» **What to do**: Retype all of the records shown beneath this task, exactly as they stand.

[[ Data for the task, beginning ]]

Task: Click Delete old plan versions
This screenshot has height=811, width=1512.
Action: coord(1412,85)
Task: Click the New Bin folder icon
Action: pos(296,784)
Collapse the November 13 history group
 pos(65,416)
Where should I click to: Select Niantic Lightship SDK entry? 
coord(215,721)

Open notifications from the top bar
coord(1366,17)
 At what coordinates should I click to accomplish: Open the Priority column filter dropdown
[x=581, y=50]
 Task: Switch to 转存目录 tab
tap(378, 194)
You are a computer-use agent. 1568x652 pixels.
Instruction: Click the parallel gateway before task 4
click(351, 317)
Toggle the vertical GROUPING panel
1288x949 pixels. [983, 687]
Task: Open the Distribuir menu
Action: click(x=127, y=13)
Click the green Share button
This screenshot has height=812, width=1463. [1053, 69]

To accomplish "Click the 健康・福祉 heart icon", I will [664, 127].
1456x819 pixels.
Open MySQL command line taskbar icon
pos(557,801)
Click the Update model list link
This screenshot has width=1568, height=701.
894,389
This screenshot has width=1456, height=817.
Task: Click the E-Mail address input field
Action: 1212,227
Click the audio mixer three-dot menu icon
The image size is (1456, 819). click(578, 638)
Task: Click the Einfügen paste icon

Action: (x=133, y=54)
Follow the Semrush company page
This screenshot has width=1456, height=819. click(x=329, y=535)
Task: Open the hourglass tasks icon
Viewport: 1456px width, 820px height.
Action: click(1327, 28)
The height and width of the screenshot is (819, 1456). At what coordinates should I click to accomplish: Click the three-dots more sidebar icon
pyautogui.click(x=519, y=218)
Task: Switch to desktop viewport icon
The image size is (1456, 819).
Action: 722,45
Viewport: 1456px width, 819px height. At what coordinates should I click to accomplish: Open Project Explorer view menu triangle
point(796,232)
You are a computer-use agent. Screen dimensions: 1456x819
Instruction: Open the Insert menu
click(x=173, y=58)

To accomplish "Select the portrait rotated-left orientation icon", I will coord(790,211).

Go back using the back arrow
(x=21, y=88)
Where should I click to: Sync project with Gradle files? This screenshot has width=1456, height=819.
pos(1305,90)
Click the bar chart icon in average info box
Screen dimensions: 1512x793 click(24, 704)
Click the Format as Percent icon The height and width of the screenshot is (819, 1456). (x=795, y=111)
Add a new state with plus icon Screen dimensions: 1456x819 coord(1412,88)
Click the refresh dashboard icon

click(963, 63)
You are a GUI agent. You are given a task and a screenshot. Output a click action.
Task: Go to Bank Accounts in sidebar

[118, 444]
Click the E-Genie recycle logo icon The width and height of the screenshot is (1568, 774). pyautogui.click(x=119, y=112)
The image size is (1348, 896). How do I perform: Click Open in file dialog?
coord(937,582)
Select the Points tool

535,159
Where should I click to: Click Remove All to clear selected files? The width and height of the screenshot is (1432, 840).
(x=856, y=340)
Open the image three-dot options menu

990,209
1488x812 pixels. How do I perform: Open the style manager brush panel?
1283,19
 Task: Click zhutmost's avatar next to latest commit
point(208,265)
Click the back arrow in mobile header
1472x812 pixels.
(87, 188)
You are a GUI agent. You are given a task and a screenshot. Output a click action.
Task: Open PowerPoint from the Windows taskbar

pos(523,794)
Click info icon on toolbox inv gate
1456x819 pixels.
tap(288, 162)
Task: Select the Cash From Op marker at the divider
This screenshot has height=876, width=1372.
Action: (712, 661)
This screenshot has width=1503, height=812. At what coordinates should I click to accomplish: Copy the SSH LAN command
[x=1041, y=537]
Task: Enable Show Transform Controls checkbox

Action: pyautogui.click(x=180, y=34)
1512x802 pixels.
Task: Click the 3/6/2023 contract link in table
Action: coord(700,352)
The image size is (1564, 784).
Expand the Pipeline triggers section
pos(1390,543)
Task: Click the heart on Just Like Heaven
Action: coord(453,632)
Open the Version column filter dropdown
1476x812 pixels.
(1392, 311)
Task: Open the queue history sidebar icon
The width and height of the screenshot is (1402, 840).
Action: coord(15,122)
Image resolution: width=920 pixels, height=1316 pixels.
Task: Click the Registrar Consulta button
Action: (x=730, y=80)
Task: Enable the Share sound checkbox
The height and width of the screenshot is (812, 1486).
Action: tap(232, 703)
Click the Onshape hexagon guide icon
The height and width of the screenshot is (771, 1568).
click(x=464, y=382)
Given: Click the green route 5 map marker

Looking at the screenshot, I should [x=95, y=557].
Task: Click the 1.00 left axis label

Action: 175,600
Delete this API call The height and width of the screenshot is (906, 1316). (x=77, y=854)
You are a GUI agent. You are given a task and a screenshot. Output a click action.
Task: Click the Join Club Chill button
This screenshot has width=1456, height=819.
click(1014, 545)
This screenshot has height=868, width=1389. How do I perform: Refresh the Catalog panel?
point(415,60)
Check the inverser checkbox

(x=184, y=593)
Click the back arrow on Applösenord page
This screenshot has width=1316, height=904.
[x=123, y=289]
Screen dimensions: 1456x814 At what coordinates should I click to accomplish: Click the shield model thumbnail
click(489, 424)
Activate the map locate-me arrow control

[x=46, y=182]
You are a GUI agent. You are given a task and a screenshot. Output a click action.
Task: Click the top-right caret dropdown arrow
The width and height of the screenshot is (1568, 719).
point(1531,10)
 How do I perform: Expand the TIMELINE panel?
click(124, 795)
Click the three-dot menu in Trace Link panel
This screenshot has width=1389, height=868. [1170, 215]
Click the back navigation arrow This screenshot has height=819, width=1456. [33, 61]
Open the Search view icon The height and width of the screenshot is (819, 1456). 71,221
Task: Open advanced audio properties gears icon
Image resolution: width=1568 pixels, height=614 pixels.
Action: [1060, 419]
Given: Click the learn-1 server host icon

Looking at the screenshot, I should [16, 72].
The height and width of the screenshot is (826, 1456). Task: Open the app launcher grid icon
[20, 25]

[[ Data for the task, end ]]

» **Finished task**:
Task: Click Delete old plan versions
This screenshot has height=811, width=1512.
Action: coord(1412,85)
Task: Click the New Bin folder icon
Action: pos(296,784)
Collapse the November 13 history group
 pos(65,416)
Where should I click to: Select Niantic Lightship SDK entry? 
coord(215,721)

Open notifications from the top bar
coord(1366,17)
 At what coordinates should I click to accomplish: Open the Priority column filter dropdown
[x=581, y=50]
 Task: Switch to 转存目录 tab
tap(378, 194)
You are a computer-use agent. 1568x652 pixels.
Instruction: Click the parallel gateway before task 4
click(351, 317)
Toggle the vertical GROUPING panel
1288x949 pixels. [983, 687]
Task: Open the Distribuir menu
Action: click(x=127, y=13)
Click the green Share button
This screenshot has height=812, width=1463. [1053, 69]

To accomplish "Click the 健康・福祉 heart icon", I will [664, 127].
1456x819 pixels.
Open MySQL command line taskbar icon
pos(557,801)
Click the Update model list link
This screenshot has width=1568, height=701.
894,389
This screenshot has width=1456, height=817.
Task: Click the E-Mail address input field
Action: 1212,227
Click the audio mixer three-dot menu icon
The image size is (1456, 819). click(578, 638)
Task: Click the Einfügen paste icon

Action: (x=133, y=54)
Follow the Semrush company page
This screenshot has width=1456, height=819. click(x=329, y=535)
Task: Open the hourglass tasks icon
Viewport: 1456px width, 820px height.
Action: click(1327, 28)
The height and width of the screenshot is (819, 1456). At what coordinates should I click to accomplish: Click the three-dots more sidebar icon
pyautogui.click(x=519, y=218)
Task: Switch to desktop viewport icon
The image size is (1456, 819).
Action: 722,45
Viewport: 1456px width, 819px height. At what coordinates should I click to accomplish: Open Project Explorer view menu triangle
point(796,232)
You are a computer-use agent. Screen dimensions: 1456x819
Instruction: Open the Insert menu
click(x=173, y=58)

To accomplish "Select the portrait rotated-left orientation icon", I will coord(790,211).

Go back using the back arrow
(x=21, y=88)
Where should I click to: Sync project with Gradle files? This screenshot has width=1456, height=819.
pos(1305,90)
Click the bar chart icon in average info box
Screen dimensions: 1512x793 click(24, 704)
Click the Format as Percent icon The height and width of the screenshot is (819, 1456). (x=795, y=111)
Add a new state with plus icon Screen dimensions: 1456x819 coord(1412,88)
Click the refresh dashboard icon

click(963, 63)
You are a GUI agent. You are given a task and a screenshot. Output a click action.
Task: Go to Bank Accounts in sidebar

[118, 444]
Click the E-Genie recycle logo icon The width and height of the screenshot is (1568, 774). pyautogui.click(x=119, y=112)
The image size is (1348, 896). How do I perform: Click Open in file dialog?
coord(937,582)
Select the Points tool

535,159
Where should I click to: Click Remove All to clear selected files? The width and height of the screenshot is (1432, 840).
(x=856, y=340)
Open the image three-dot options menu

990,209
1488x812 pixels. How do I perform: Open the style manager brush panel?
1283,19
 Task: Click zhutmost's avatar next to latest commit
point(208,265)
Click the back arrow in mobile header
1472x812 pixels.
(87, 188)
You are a GUI agent. You are given a task and a screenshot. Output a click action.
Task: Open PowerPoint from the Windows taskbar

pos(523,794)
Click info icon on toolbox inv gate
1456x819 pixels.
tap(288, 162)
Task: Select the Cash From Op marker at the divider
This screenshot has height=876, width=1372.
Action: (712, 661)
This screenshot has width=1503, height=812. At what coordinates should I click to accomplish: Copy the SSH LAN command
[x=1041, y=537]
Task: Enable Show Transform Controls checkbox

Action: pyautogui.click(x=180, y=34)
1512x802 pixels.
Task: Click the 3/6/2023 contract link in table
Action: coord(700,352)
The image size is (1564, 784).
Expand the Pipeline triggers section
pos(1390,543)
Task: Click the heart on Just Like Heaven
Action: coord(453,632)
Open the Version column filter dropdown
1476x812 pixels.
(1392, 311)
Task: Open the queue history sidebar icon
The width and height of the screenshot is (1402, 840).
Action: coord(15,122)
Image resolution: width=920 pixels, height=1316 pixels.
Task: Click the Registrar Consulta button
Action: (x=730, y=80)
Task: Enable the Share sound checkbox
The height and width of the screenshot is (812, 1486).
Action: tap(232, 703)
Click the Onshape hexagon guide icon
The height and width of the screenshot is (771, 1568).
click(x=464, y=382)
Given: Click the green route 5 map marker

Looking at the screenshot, I should [x=95, y=557].
Task: Click the 1.00 left axis label

Action: 175,600
Delete this API call The height and width of the screenshot is (906, 1316). (x=77, y=854)
You are a GUI agent. You are given a task and a screenshot. Output a click action.
Task: Click the Join Club Chill button
This screenshot has width=1456, height=819.
click(1014, 545)
This screenshot has height=868, width=1389. How do I perform: Refresh the Catalog panel?
point(415,60)
Check the inverser checkbox

(x=184, y=593)
Click the back arrow on Applösenord page
This screenshot has width=1316, height=904.
[x=123, y=289]
Screen dimensions: 1456x814 At what coordinates should I click to accomplish: Click the shield model thumbnail
click(489, 424)
Activate the map locate-me arrow control

[x=46, y=182]
You are a GUI agent. You are given a task and a screenshot. Output a click action.
Task: Click the top-right caret dropdown arrow
The width and height of the screenshot is (1568, 719).
point(1531,10)
 How do I perform: Expand the TIMELINE panel?
click(124, 795)
Click the three-dot menu in Trace Link panel
This screenshot has width=1389, height=868. [1170, 215]
Click the back navigation arrow This screenshot has height=819, width=1456. [33, 61]
Open the Search view icon The height and width of the screenshot is (819, 1456). 71,221
Task: Open advanced audio properties gears icon
Image resolution: width=1568 pixels, height=614 pixels.
Action: [1060, 419]
Given: Click the learn-1 server host icon

Looking at the screenshot, I should [16, 72].
The height and width of the screenshot is (826, 1456). Task: Open the app launcher grid icon
[20, 25]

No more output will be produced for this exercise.